Задание A -> Выпишите из записей без изменений строки от строки с «The image size is (1080, 1000).» до строки с «tap(913, 8)» включительно. Изображения в ответ не включайте.

Цитируемый отрывок ->
↓↓↓

Возникает социальная патология, когда культурный потенциал общества достаточен, чтобы выделить из себя инновационную личность, но недостаточен, чтобы формировать себя как инновационное, и поэтому губит личность в угоду торжествующей общинности. Он достаточен, чтобы построить города и жить в них, но не достаточен, чтобы превратить города в точки роста личностной культуры и поэтому превращает их в очаги общинно-пещерного менталитета. Он достаточен, чтобы перейти от родового политеизма к симфоническому монотеизму, но не достаточен, чтобы двинуться дальше, увидеть божественное в способности к поиску индивидуального пути к Богу, и поэтому превращает религиозность в способ инквизиторского уничтожения личностного начала. Он достаточен, чтобы признать любовь одной из составляющих человеческого бытия, но не достаточен, чтобы увидеть в способности любить новое основание отношений людей, и поэтому, рождая пророков, побивает их камнями как конструкторов этой новизны. Рождение в культуре божественной инновации – Иисуса, Лютера, Дон Кихота, Дон Гуана, лермонтовского Демона, Пушкина, Лермонтова, пушкинских и лермонтовских поэтов и пророков, также как изгнание божественной инновации из себя, есть результат раздвоенности культуры, достигающей глубины раскола, иудиной неспособности преодолеть свою раздвоенность, застревание в «нераздельности и неслиянности», инверсионного метания между крайностями. Культура, рождающая и одновременно уничтожающая инновацию, патологична. Это застрявшая культура, потому что не способна преодолеть пропасть между нацеленностью на социальную инновацию и приверженностью культурной инерции.
^ Альтернатива расколу.
Лермонтов ищет альтернативу расколу в способности человека нести смысл любви людям. Пророк несет идею любви от имени Бога. Но старцы эту идею именем того же Бога отвергают. Через вовлеченность в конфликт Бога раскол между традицией и инновацией приобретает социально-нравственный характер.
Пророк – независим, нацелен на поиск нового, обладает знанием, недоступным другим, провозглашает идеи любви, открытости, общения. Он угрюм, худ, бледен, наг, беден, одинок, презираем обществом. Он Дон Кихот, в условиях России сражающийся за любовь и чистоту отношений между людьми. Логика Сервантеса отражается и в образе старцев – носителей сложившихся коллективных ценностей. Они – антипод Пророка, что-то вроде правящей церковной партии. Для них дорого веселье, здоровье, цвет лица, хорошая одежда, благосостояние, семья, уважение людей, стабильность, удовлетворенное самолюбие. Несмотря на получаемые блага, старцы источник злобы, носители порока, фарисейства.
Почему?
Ценности старцев носят локальный, замкнутый характер, а ценности Пророка, идея любви, коммуникации – открытый, новозаветно-гуманистический, ренессансный, реформационный характер. Свежий ветер открытости – враг ветхозаветности, локализма старцев. Он угрожает их благополучию. То, чем жертвует протестная личность ради жизненно важных для нее ценностей, как раз и находится в центре интересов общества старцев. Любовь располагается в «сфере между» антагонистическими смыслами замкнутости и открытости, общинности и общества, фарисейства и новозаветности как приверженности старой и поиска новой меры истины. В способности любить, быть открытым для общения фокусируется смысл конфликта.

↑↑↑

Предоставленные записи ->
↓↓↓

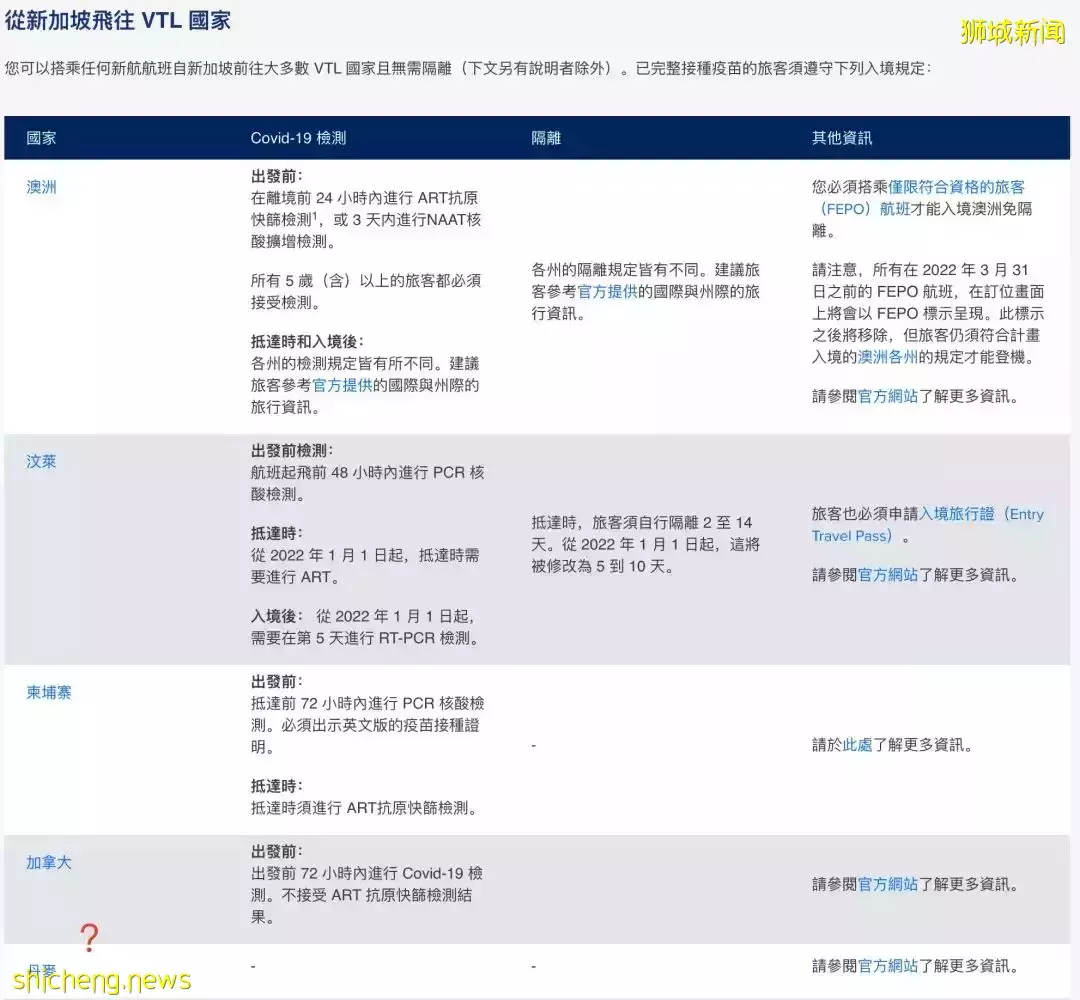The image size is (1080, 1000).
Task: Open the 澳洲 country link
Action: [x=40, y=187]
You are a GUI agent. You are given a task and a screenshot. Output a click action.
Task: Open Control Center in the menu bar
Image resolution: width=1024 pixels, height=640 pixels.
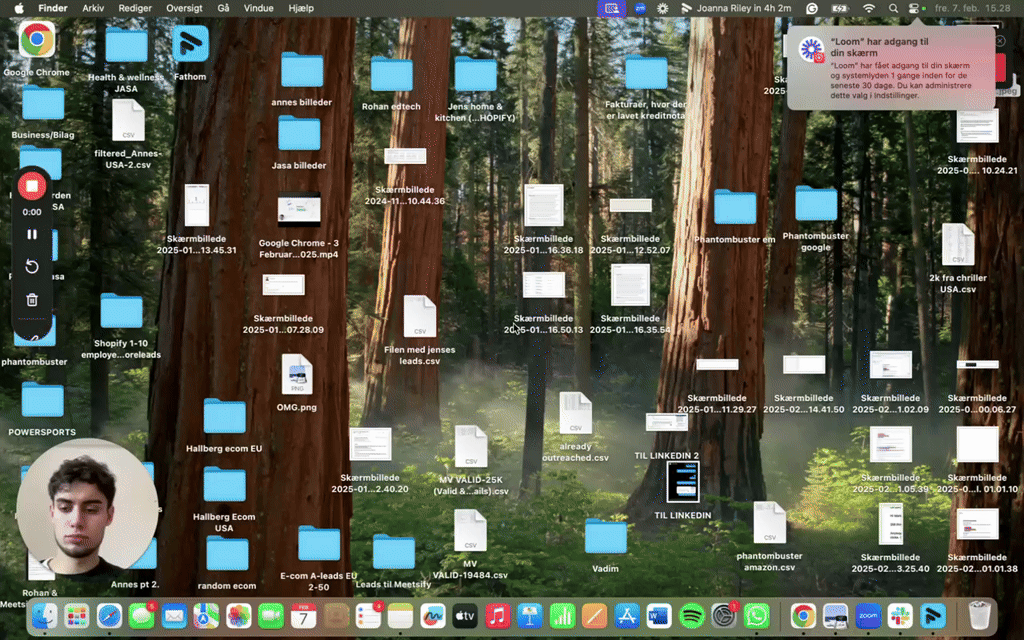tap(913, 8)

↑↑↑
↓↓↓

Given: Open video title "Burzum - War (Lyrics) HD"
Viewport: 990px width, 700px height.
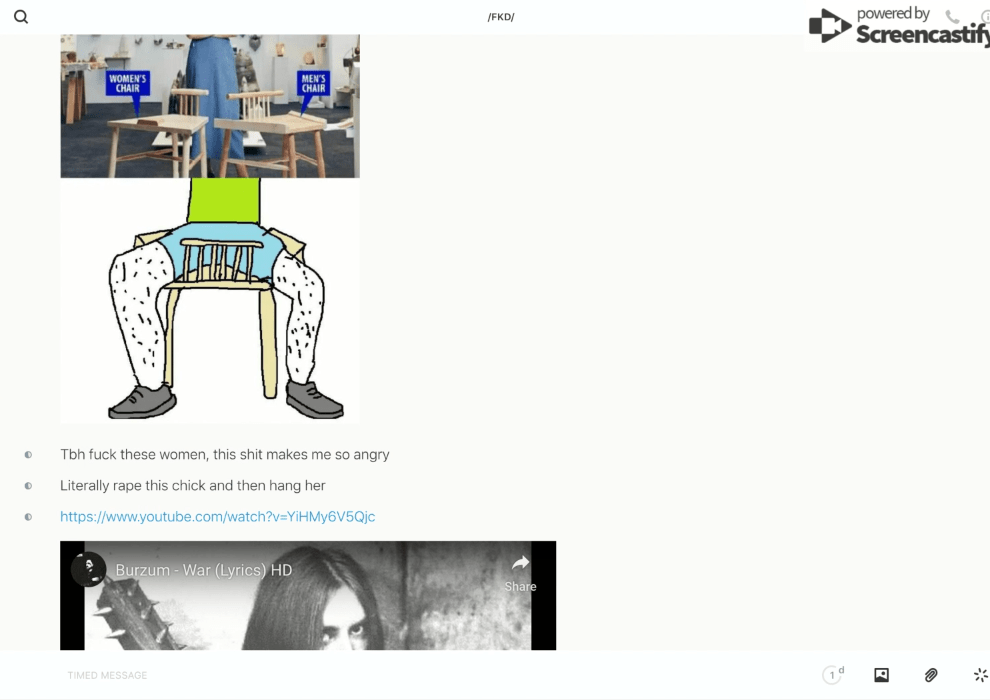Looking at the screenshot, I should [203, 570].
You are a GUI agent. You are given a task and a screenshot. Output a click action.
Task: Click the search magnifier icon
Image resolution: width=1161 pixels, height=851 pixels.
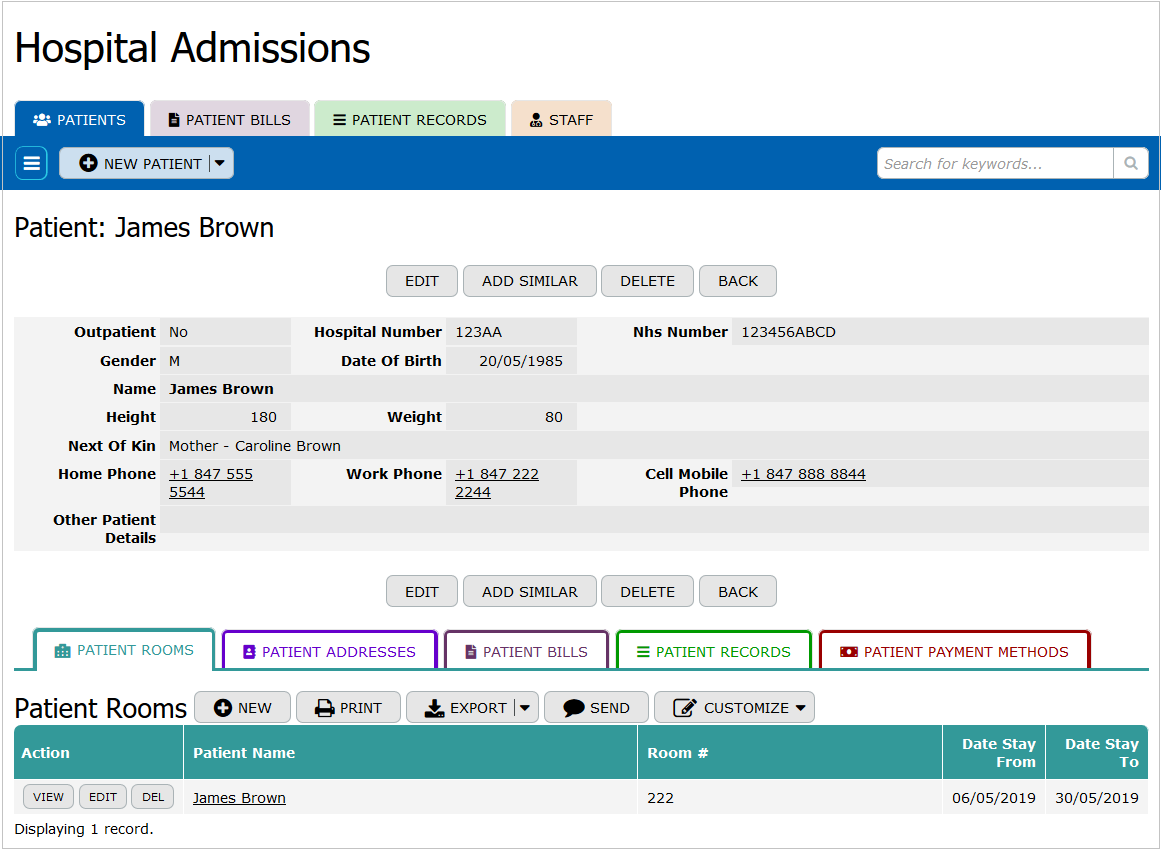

↑↑↑

Задание B -> Продолжите текст о конфликте лермонтовского Пророка со старцами после его последнего предложения.

Ответ A ->
The image size is (1080, 1000).
Task: Open the 澳洲 country link
Action: [x=40, y=187]
You are a GUI agent. You are given a task and a screenshot. Output a click action.
Task: Open Control Center in the menu bar
Image resolution: width=1024 pixels, height=640 pixels.
tap(913, 8)

Ответ B ->
Провозглашать я стал любви
И правды чистые ученья:
В меня все ближние мои
Бросали бешено каменья.
Представления о любви и ненависти, взятые как абсолют, не продуктивны. Они легко переходят друг в друга, игнорируя альтернативные смыслы, возникающие в сфере между ними. Суть конфликта между Иисусом и его гонителями в евангелиях и между Пророком и старцами в стихотворении Лермонтова нельзя выразить, лишь называя что-то любовью, что-то ненавистью и одно из них - патологией. Смысл конфликта требует иных оценок.
Цель любви – любовь и ничего кроме любви. В этом качестве любовь становится культурным основанием самой себя и всей деятельности полюбившего человека. Способность полюбить как новое основание отодвигает на задний план рефлексии все, что не принадлежит ей как новому основанию, и, в первую очередь, родовые отношения старцев как старое основание. Полюбить значит увидеть Другого, раскрыться навстречу увиденному как возможному собеседнику, как возможности раскрыть увиденное для себя и себя для увиденного. Увидеть значит вступить на путь, нацеленный на синтез. Способность к открытости-диалогу-синтезу формирует лермонтовского Пророка как личность и, становясь основанием общественной динамики, делает не актуальной общинный локализм лермонтовских старцев. Понятия «способность быть личностью» и «способность любить», начиная с Нового Завета, тождественны, потому что принадлежат единому культурному основанию – нацеленности через открытость на поиск Другого как нового в себе, способности единичного создать через себя особенное на своем собственном основании, понимаемом как новое всеобщее.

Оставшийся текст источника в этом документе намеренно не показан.